For the Genoise:
Lightly spray sheet pan with oil spray, top with parchment paper, lightly spray paper as well and set aside.
In a standing mixer, beat eggs, sugar and vanilla, on high, until light and fluffy, a light yellow color, and voluminous. Set mixer speed to lowest setting, and slowly add flour, mixing just until blended. Remove bowl from mixer, and using a spatula lightly mix batter, making sure to scrape bottom to incorporate all flour.

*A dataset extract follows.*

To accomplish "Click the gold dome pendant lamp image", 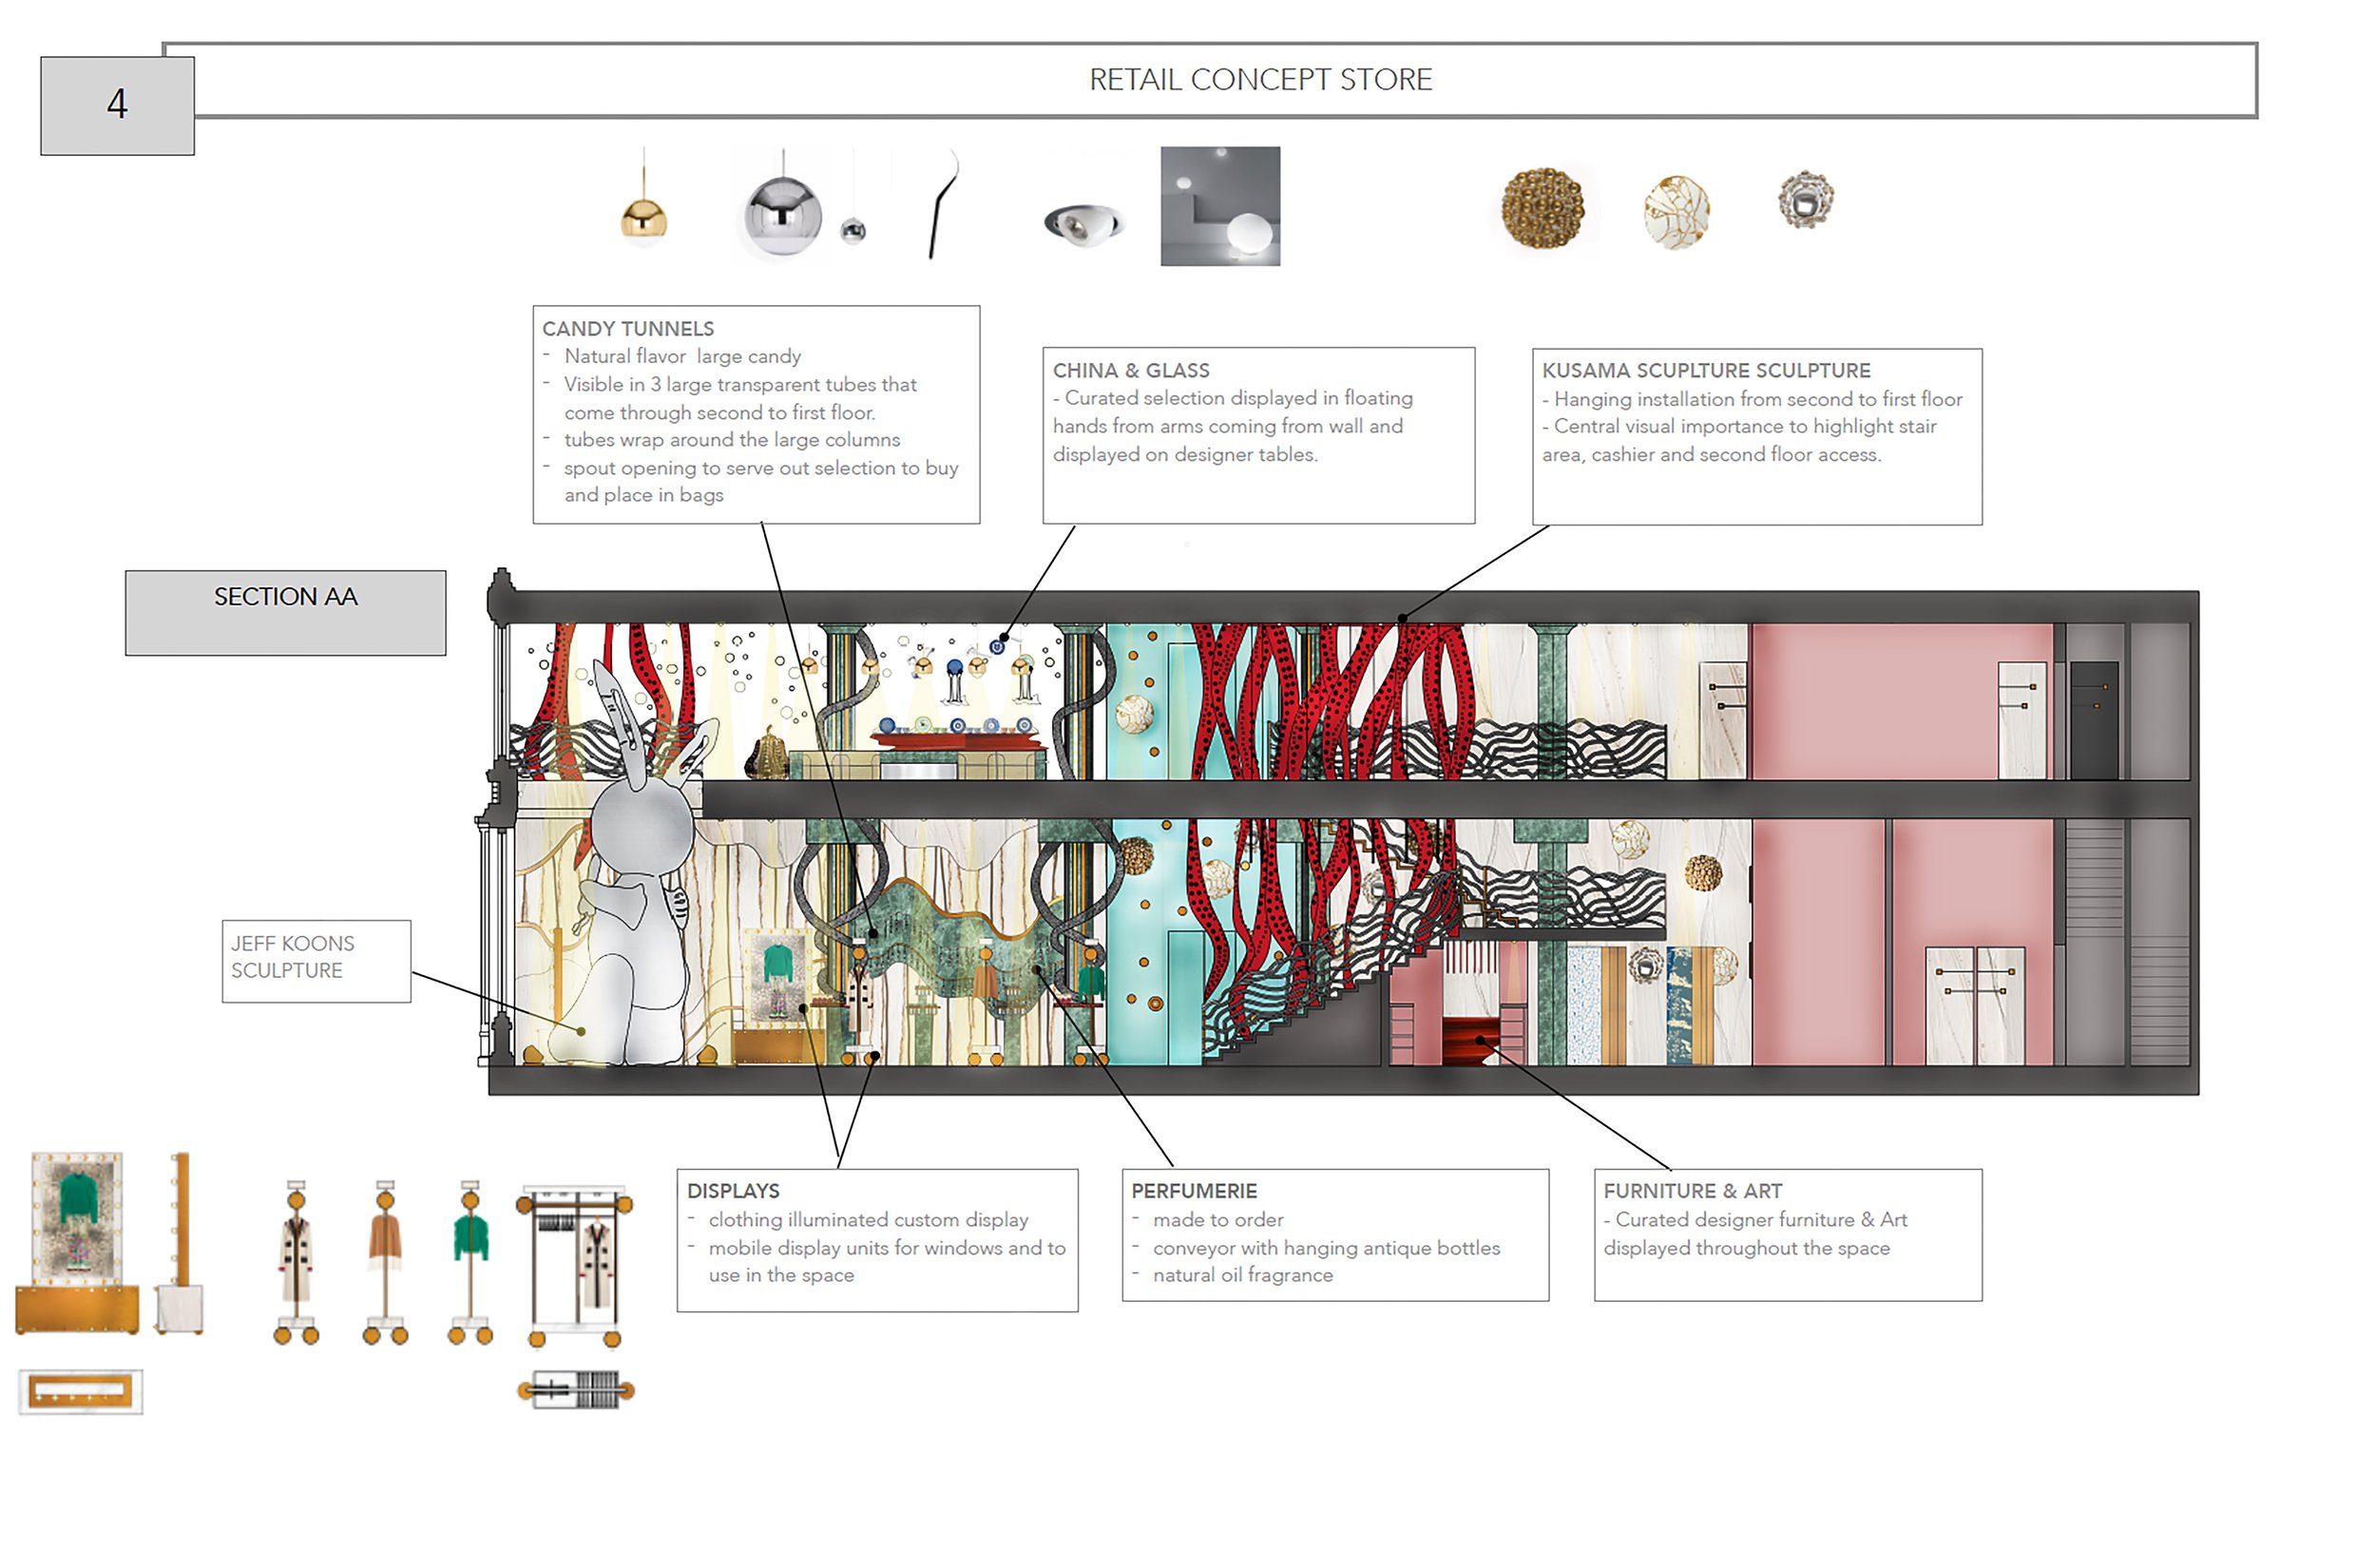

Spread batter evenly in half sheet pan with a light touch so as not to lose volume. Bake for 15 to 20 minutes or until center springs back when lightly touched. Set aside and let cool. Can be made up to 2 days ahead.
For the Tiramisu Cream:
On a double boiler set to medium heat, beat the egg yolks with 8 ounces of the sugar, the espresso and the vanilla extract until light yellow in color and fluffy.
Remove from the heat and add mascarpone in small quantities, making sure each addition is fully incorporated.
Meanwhile, in a large clean bowl, beat the egg whites with half the remaining sugar until ribbons form, then add the remaining sugar, and beat until stiff. Fold into the mascarpone mixture, slowly so as not to lose volume. Cover with plastic wrap and refrigerate overnight to fully set.
To assemble the Tiramisu:
Cut cake using trifle dish or your favorite bowl as a template. Spoon 1/3 of the mascarpone mixture into bottom of dish. Brush top of cake with espresso, flip, brush bottom, place in dish. Add 1/3 of remaining mascarpone. Brush second cake with espresso, flip, brush bottom, place in dish. Cover with remaining mascarpone mixture. Top with whipped cream, chocolate shavings, and dust with cocoa powder.